L'effondrement d'un géant

Sede del Grupo China Evergrande en Shenzhen, China - REUTERS/ALY SONG
Sede del Grupo China Evergrande en Shenzhen, China - REUTERS/ALY SONG

La bouée de sauvetage n'est jamais venue et finalement la plus grande société immobilière du monde, la chinoise Evergrande, a vu sa liquidation ordonnée par un tribunal de Hong Kong. Le géant s'est effondré avec fracas après que ses difficultés à rembourser la dette colossale qu'il avait accumulée ont été découvertes en 2020, et qu'en 2021 les États-Unis l'ont déclaré en faillite, une décision que le gouvernement de Xi Jinping a alors considérée avec un mélange d'étonnement et de résignation. L'entreprise était devenue un emblème du développement spectaculaire impulsé par le régime, dans la mesure où elle avait été le principal moteur de la transformation urbaine du pays. Pékin, cependant, n'exercera pas beaucoup de pression pour la protéger, une attitude qui répondrait au souhait des dirigeants que la chute éventuelle d'Evergrande serve d'exemple et d'avertissement aux promoteurs enclins à l'endettement illimité.  

La décision du tribunal de Hong Kong est intervenue après avoir constaté "un manque évident de progrès de la part de l'entreprise dans la présentation d'un plan de restructuration viable". Cette décision a été jugée "extrêmement regrettable" par le PDG de la société, Shawn Siu, dans une déclaration au 21st Century Business Herald, sans toutefois fournir d'informations fiables sur les progrès supposés dans l'octroi de nouveaux prêts pour rembourser les anciens crédits. A cet égard, l'avocat Fergus Saurin, représentant le groupe de créanciers qui avait demandé la liquidation d'Evergrande, a nié que l'entreprise était en négociation avec eux pour une restructuration de la dette. Selon l'AFP, Saurin a déclaré qu'Evergrande avait "seulement engagé une tentative de dialogue de dernière minute, qui n'a pas porté ses fruits", avant d'ajouter que "l'entreprise ne peut s'en prendre qu'à elle-même pour avoir été mise en liquidation".  

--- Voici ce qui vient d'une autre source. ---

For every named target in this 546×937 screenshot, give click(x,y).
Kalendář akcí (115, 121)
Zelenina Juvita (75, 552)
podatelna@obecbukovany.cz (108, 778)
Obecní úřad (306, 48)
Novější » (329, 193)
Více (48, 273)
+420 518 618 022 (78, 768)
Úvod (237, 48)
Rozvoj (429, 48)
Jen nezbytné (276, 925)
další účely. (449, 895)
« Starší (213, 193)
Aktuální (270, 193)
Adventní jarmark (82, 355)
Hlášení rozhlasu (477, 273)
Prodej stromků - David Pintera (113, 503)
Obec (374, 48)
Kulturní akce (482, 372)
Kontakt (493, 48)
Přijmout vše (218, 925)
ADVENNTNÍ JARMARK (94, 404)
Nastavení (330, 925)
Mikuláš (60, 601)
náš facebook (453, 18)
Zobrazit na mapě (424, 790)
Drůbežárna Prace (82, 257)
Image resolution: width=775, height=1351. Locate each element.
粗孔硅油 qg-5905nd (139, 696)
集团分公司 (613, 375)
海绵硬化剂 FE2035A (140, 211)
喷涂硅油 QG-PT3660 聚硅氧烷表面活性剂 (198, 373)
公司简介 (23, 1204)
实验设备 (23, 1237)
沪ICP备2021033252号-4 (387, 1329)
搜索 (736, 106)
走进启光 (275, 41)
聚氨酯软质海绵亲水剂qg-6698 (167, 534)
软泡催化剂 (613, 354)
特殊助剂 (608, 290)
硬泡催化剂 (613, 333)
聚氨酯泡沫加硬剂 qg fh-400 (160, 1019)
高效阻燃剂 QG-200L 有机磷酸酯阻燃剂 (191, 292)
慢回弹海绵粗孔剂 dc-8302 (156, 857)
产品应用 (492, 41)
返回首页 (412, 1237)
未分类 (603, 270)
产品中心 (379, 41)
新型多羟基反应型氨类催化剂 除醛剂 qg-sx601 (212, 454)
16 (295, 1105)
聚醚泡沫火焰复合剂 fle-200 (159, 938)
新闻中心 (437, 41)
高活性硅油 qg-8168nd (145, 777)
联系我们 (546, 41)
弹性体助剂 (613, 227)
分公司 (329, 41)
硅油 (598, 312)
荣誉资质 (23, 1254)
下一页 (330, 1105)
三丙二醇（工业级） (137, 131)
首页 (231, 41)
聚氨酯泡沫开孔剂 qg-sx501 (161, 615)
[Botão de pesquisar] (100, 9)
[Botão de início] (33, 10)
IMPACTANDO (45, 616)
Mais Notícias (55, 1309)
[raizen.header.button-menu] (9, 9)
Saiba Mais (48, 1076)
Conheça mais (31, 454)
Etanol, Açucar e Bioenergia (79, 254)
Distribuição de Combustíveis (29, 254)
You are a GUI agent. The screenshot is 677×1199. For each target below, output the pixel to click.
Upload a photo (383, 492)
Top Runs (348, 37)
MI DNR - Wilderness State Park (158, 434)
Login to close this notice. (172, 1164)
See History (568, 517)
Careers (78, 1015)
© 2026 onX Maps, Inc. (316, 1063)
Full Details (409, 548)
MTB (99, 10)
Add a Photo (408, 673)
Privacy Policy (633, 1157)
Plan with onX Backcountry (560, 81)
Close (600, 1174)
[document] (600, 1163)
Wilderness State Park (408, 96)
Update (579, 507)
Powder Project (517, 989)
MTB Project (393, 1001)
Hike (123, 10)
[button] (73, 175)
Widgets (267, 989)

Le montant de la dette s'élève à la somme astronomique de 2 388 milliards de yuans, soit 308 milliards d'euros, un passif que les liquidateurs ne pourront alléger que d'un petit 4% au mieux. C'est donc un trou considérable pour les banques qui ont accordé ces prêts, en grande majorité chinoises, puisque sur une dette aussi formidable, seuls 22 milliards d'euros auraient été accordés par des institutions étrangères.  

La juge Linda Chan a nommé le cabinet d'avocats Alvarez & Marsal comme liquidateur. C'est ce même cabinet qui a été chargé de la liquidation de Lehman Brothers, le gigantesque système pyramidal qui a déclenché la grande crise financière mondiale de 2008, dont de nombreux pays et régions du monde, y compris l'Union européenne, ne se sont pas encore totalement remis.   

Cela marque la fin d'une période de croissance excessive dans le secteur de la construction en Chine, où des dizaines de millions de nouveaux appartements ont été contractés sur plan, ce qui a permis aux promoteurs d'obtenir des lignes de crédit sans trop de difficultés. L'exemple d'Evergrande a d'ailleurs été suivi par d'autres entreprises de construction, qui ont fini par faire feu de tout bois face au volume global de la dette immobilière. La ruée a sérieusement affecté les autres pays qui, face à la forte demande chinoise, ont vu le prix de tous les matériaux se multiplier, du ciment au fer, ainsi que le vidage de milliards de mètres cubes de sable sur les côtes des pays en développement, provoquant de fortes distorsions sur les marchés et dans la nature.  

Le président Xi Jinping a ordonné l'arrêt du rythme effréné de la construction, considérant son endettement brutal comme le principal facteur de risque pour l'économie et le système financier du pays. Malgré cela, le risque n'a pas disparu et continue de planer. La raison en est la baisse des prix de vente des appartements construits, qui rend plus difficile pour les promoteurs d'honorer en temps voulu les prêts qu'ils ont contractés. Selon les données officielles, les banques chinoises ont accordé l'équivalent de 1,29 trillion d'euros de prêts immobiliers en 2023. Evergrande ne figure plus parmi les bénéficiaires, mais cette affaire a donné l'alerte sur le fait que d'autres entreprises pourraient présenter des trous d'une ampleur inquiétante dans leurs comptes.